• [What the task asks]: Transcribe the records below exactly.
Segment Open
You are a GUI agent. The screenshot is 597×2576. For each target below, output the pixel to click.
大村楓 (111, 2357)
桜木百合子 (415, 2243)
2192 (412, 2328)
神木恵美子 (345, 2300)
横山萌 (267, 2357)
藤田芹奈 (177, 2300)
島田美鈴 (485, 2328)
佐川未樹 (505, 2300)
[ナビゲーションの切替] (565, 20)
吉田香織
Segment Closed
• [Solution for this exercise]:
You are a GUI agent. The screenshot is 597×2576. For each target below, output the pixel to click.
大村楓 (111, 2357)
桜木百合子 (415, 2243)
2192 (412, 2328)
神木恵美子 (345, 2300)
横山萌 (267, 2357)
藤田芹奈 (177, 2300)
島田美鈴 (485, 2328)
佐川未樹 (505, 2300)
[ナビゲーションの切替] (565, 20)
吉田香織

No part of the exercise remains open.